If it wasn't for inspiration, the pilot, the plumber, the doctor, and Oprah's people, wouldn't have had the guts to finish what they started. To get the degree, to accomplish the challenges they faced. To be good at things, you need people to push you along and help you finish when things are tough. You don't need some experienced asshole leaning over your back telling you how it’s done. No one needs that.

Does the president fly planes? Does he fix washing machines? Does he operate on people? Does he keep Oprah's nose clean? No, those are the jobs of specialists. Those are the tasks assigned by the president.

A president is supposed to figure out where the biggest problems are, and inspire the right people to get the job done. He tells you, you can trust the pilot, you need to call a plumber, you should see a doctor, and he tells Oprah to watch her ass. He doesn't have to know details, just how to direct the people who deal with the details. A president is supposed to understand the big picture and synthesize a solution down to assigning specialists.

I don't want a president who is experienced, I want a president who gets people to want to work. It's the president's job to figure out what people need to do and it’s the people's job to follow through.

What happens in an imperfect system though, is that his decisions on what to do aren't what people want. So he leans on a system with rules and regulations, rather than inspiration, to accomplish his agenda. Because the system has drowned inspiration into a debateable characteristic of a president, we don't even know what we want in a leader anymore.
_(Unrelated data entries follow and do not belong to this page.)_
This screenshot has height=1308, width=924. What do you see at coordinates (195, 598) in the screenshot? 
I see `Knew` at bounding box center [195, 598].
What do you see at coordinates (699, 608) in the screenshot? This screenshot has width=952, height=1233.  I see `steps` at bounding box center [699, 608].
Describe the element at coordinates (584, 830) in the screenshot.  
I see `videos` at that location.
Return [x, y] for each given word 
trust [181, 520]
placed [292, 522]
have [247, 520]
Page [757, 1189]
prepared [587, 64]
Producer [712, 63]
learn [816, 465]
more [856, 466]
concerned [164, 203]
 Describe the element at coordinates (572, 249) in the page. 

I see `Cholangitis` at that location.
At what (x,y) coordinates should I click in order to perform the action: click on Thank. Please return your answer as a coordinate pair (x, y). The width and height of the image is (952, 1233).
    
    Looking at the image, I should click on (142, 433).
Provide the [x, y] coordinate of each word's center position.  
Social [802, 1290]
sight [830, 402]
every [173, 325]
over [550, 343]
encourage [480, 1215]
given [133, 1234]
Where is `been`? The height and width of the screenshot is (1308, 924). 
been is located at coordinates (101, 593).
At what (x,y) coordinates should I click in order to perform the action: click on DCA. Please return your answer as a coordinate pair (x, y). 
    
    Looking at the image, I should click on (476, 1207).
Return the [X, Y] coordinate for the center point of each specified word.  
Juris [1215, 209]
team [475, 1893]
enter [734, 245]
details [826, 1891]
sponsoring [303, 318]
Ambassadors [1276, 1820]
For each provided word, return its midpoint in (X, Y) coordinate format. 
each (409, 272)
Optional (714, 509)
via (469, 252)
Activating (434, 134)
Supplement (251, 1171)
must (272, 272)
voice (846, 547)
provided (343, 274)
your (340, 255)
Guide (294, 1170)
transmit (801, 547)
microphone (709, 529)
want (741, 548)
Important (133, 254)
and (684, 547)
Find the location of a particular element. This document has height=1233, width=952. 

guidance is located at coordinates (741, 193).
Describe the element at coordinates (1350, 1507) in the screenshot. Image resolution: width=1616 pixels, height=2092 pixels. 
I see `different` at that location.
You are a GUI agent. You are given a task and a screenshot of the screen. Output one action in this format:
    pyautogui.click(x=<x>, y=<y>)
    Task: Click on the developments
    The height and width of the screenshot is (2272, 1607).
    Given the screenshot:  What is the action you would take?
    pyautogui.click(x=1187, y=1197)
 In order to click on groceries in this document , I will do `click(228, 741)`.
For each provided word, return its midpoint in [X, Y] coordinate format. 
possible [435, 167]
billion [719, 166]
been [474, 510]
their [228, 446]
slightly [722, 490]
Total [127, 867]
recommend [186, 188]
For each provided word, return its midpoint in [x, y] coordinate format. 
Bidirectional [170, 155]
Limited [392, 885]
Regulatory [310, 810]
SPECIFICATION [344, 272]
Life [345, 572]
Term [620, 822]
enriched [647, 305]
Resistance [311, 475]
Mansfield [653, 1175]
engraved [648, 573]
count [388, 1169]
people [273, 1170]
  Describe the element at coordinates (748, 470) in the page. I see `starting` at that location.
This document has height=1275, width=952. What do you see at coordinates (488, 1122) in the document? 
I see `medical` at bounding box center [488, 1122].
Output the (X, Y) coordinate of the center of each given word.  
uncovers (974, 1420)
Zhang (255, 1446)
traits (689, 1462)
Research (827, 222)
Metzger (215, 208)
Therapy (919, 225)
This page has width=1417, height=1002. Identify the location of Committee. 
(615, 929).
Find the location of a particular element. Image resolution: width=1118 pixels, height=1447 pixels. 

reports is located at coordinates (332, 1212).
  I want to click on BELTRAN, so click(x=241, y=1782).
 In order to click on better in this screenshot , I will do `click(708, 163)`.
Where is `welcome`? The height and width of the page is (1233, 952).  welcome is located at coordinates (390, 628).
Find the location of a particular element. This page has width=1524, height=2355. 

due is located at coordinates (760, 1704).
An ideal president needs both: an agenda and inspiration, the fortitude to have people stick with his agenda when things are difficult. We’re not used to this because our current president has an agenda not many people agree with, so he executes his authority to make people comply. Without executing a heavy autocratic hand, an ideal president can do one of two things: give inspiring speeches that make people think he is the man or create an agenda that gets people excited.

Obama can talk, but I haven't changed my course of life because of his gameplan. America needs a person who can do both. Until that time comes, I'll take my chances with the guy who gives me half of what I want. Yeah, I'm an Obama man.